Extracted records:
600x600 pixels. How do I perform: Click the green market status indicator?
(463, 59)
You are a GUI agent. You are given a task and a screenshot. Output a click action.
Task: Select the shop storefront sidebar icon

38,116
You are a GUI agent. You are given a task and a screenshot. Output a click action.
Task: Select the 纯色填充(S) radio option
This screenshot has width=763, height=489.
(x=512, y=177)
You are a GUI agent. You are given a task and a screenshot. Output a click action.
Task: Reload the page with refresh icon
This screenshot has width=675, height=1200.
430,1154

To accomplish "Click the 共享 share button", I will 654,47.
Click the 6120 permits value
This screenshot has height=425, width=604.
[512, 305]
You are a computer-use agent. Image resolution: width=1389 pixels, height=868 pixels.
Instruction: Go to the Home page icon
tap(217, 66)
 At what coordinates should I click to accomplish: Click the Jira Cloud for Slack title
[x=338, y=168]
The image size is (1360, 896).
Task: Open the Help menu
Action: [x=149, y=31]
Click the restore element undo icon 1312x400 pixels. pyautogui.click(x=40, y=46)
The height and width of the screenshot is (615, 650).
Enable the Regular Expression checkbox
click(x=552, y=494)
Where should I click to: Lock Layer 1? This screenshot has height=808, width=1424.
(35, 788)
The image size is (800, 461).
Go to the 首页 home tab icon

▸ **Your goal**
Would you mind giving all the records again exactly?

▸ **Expected output**
600x600 pixels. How do I perform: Click the green market status indicator?
(463, 59)
You are a GUI agent. You are given a task and a screenshot. Output a click action.
Task: Select the shop storefront sidebar icon

38,116
You are a GUI agent. You are given a task and a screenshot. Output a click action.
Task: Select the 纯色填充(S) radio option
This screenshot has width=763, height=489.
(x=512, y=177)
You are a GUI agent. You are given a task and a screenshot. Output a click action.
Task: Reload the page with refresh icon
This screenshot has width=675, height=1200.
430,1154

To accomplish "Click the 共享 share button", I will 654,47.
Click the 6120 permits value
This screenshot has height=425, width=604.
[512, 305]
You are a computer-use agent. Image resolution: width=1389 pixels, height=868 pixels.
Instruction: Go to the Home page icon
tap(217, 66)
 At what coordinates should I click to accomplish: Click the Jira Cloud for Slack title
[x=338, y=168]
The image size is (1360, 896).
Task: Open the Help menu
Action: [x=149, y=31]
Click the restore element undo icon 1312x400 pixels. pyautogui.click(x=40, y=46)
The height and width of the screenshot is (615, 650).
Enable the Regular Expression checkbox
click(x=552, y=494)
Where should I click to: Lock Layer 1? This screenshot has height=808, width=1424.
(35, 788)
The image size is (800, 461).
Go to the 首页 home tab icon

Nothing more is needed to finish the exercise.